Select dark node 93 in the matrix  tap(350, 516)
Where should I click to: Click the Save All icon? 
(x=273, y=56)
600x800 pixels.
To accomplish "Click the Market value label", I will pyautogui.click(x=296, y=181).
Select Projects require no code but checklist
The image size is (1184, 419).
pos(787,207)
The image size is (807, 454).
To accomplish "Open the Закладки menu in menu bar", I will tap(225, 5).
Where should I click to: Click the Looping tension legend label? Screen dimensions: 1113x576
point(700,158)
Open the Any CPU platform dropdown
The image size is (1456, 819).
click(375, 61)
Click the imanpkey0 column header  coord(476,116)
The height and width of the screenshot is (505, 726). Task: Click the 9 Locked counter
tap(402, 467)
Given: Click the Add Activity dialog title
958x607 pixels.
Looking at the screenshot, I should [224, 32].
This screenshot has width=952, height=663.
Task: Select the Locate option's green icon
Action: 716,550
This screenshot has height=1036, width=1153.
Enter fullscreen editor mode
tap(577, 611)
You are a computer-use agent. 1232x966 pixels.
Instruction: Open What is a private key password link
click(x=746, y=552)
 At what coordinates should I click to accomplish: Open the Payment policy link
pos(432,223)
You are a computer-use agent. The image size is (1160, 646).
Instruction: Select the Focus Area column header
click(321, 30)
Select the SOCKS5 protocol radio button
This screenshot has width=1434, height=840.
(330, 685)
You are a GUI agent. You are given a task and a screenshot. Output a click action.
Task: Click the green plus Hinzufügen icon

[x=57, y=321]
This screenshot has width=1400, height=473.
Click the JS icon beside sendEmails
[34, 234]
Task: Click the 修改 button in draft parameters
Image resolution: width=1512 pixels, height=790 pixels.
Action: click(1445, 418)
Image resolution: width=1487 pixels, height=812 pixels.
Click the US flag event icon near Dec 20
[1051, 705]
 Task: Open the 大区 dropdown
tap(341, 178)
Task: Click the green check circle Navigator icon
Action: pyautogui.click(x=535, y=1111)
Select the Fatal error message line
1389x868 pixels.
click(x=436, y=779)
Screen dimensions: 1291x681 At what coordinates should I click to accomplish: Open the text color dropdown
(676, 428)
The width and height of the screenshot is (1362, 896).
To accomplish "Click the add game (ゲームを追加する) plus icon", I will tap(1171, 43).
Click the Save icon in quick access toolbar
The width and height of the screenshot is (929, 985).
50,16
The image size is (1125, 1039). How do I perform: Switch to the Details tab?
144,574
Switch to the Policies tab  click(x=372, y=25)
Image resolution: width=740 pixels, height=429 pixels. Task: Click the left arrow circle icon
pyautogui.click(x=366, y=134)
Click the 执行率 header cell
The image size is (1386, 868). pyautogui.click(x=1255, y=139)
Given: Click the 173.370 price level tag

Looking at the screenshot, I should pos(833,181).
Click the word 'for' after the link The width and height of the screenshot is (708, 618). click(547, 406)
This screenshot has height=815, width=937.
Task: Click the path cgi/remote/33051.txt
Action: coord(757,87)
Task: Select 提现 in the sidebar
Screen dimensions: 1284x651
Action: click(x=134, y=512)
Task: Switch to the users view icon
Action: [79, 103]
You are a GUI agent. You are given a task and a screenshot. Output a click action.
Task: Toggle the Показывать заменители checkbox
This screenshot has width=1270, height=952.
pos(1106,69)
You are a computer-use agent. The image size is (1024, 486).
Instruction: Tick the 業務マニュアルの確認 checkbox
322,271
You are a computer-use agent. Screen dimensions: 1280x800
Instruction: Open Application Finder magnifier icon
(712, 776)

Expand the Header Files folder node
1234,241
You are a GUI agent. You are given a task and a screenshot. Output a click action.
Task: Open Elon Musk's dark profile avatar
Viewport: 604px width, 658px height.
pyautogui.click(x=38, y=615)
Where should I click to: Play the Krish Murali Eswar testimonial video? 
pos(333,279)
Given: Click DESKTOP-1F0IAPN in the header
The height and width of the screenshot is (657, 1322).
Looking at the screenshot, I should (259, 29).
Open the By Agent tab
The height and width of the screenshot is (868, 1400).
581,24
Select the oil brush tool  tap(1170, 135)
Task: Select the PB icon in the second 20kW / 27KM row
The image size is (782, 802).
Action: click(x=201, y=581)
● ● ● ●
Update every one of the rows above by changing "dropdown" to "drop-down list" wherever it occurs, and leave everything else unchanged.

Select dark node 93 in the matrix  tap(350, 516)
Where should I click to: Click the Save All icon? 
(x=273, y=56)
600x800 pixels.
To accomplish "Click the Market value label", I will pyautogui.click(x=296, y=181).
Select Projects require no code but checklist
The image size is (1184, 419).
pos(787,207)
The image size is (807, 454).
To accomplish "Open the Закладки menu in menu bar", I will tap(225, 5).
Where should I click to: Click the Looping tension legend label? Screen dimensions: 1113x576
point(700,158)
Open the Any CPU platform drop-down list
The image size is (1456, 819).
click(375, 61)
Click the imanpkey0 column header  coord(476,116)
The height and width of the screenshot is (505, 726). Task: Click the 9 Locked counter
tap(402, 467)
Given: Click the Add Activity dialog title
958x607 pixels.
Looking at the screenshot, I should [224, 32].
This screenshot has width=952, height=663.
Task: Select the Locate option's green icon
Action: 716,550
This screenshot has height=1036, width=1153.
Enter fullscreen editor mode
tap(577, 611)
You are a computer-use agent. 1232x966 pixels.
Instruction: Open What is a private key password link
click(x=746, y=552)
 At what coordinates should I click to accomplish: Open the Payment policy link
pos(432,223)
You are a computer-use agent. The image size is (1160, 646).
Instruction: Select the Focus Area column header
click(321, 30)
Select the SOCKS5 protocol radio button
This screenshot has width=1434, height=840.
(330, 685)
You are a GUI agent. You are given a task and a screenshot. Output a click action.
Task: Click the green plus Hinzufügen icon

[x=57, y=321]
This screenshot has width=1400, height=473.
Click the JS icon beside sendEmails
[34, 234]
Task: Click the 修改 button in draft parameters
Image resolution: width=1512 pixels, height=790 pixels.
Action: click(1445, 418)
Image resolution: width=1487 pixels, height=812 pixels.
Click the US flag event icon near Dec 20
[1051, 705]
 Task: Open the 大区 drop-down list
tap(341, 178)
Task: Click the green check circle Navigator icon
Action: pyautogui.click(x=535, y=1111)
Select the Fatal error message line
1389x868 pixels.
click(x=436, y=779)
Screen dimensions: 1291x681 At what coordinates should I click to accomplish: Open the text color drop-down list
(676, 428)
The width and height of the screenshot is (1362, 896).
To accomplish "Click the add game (ゲームを追加する) plus icon", I will tap(1171, 43).
Click the Save icon in quick access toolbar
The width and height of the screenshot is (929, 985).
50,16
The image size is (1125, 1039). How do I perform: Switch to the Details tab?
144,574
Switch to the Policies tab  click(x=372, y=25)
Image resolution: width=740 pixels, height=429 pixels. Task: Click the left arrow circle icon
pyautogui.click(x=366, y=134)
Click the 执行率 header cell
The image size is (1386, 868). pyautogui.click(x=1255, y=139)
Given: Click the 173.370 price level tag

Looking at the screenshot, I should pos(833,181).
Click the word 'for' after the link The width and height of the screenshot is (708, 618). click(547, 406)
This screenshot has height=815, width=937.
Task: Click the path cgi/remote/33051.txt
Action: coord(757,87)
Task: Select 提现 in the sidebar
Screen dimensions: 1284x651
Action: click(x=134, y=512)
Task: Switch to the users view icon
Action: [79, 103]
You are a GUI agent. You are given a task and a screenshot. Output a click action.
Task: Toggle the Показывать заменители checkbox
This screenshot has width=1270, height=952.
pos(1106,69)
You are a computer-use agent. The image size is (1024, 486).
Instruction: Tick the 業務マニュアルの確認 checkbox
322,271
You are a computer-use agent. Screen dimensions: 1280x800
Instruction: Open Application Finder magnifier icon
(712, 776)

Expand the Header Files folder node
1234,241
You are a GUI agent. You are given a task and a screenshot. Output a click action.
Task: Open Elon Musk's dark profile avatar
Viewport: 604px width, 658px height.
pyautogui.click(x=38, y=615)
Where should I click to: Play the Krish Murali Eswar testimonial video? 
pos(333,279)
Given: Click DESKTOP-1F0IAPN in the header
The height and width of the screenshot is (657, 1322).
Looking at the screenshot, I should (259, 29).
Open the By Agent tab
The height and width of the screenshot is (868, 1400).
581,24
Select the oil brush tool  tap(1170, 135)
Task: Select the PB icon in the second 20kW / 27KM row
The image size is (782, 802).
Action: click(x=201, y=581)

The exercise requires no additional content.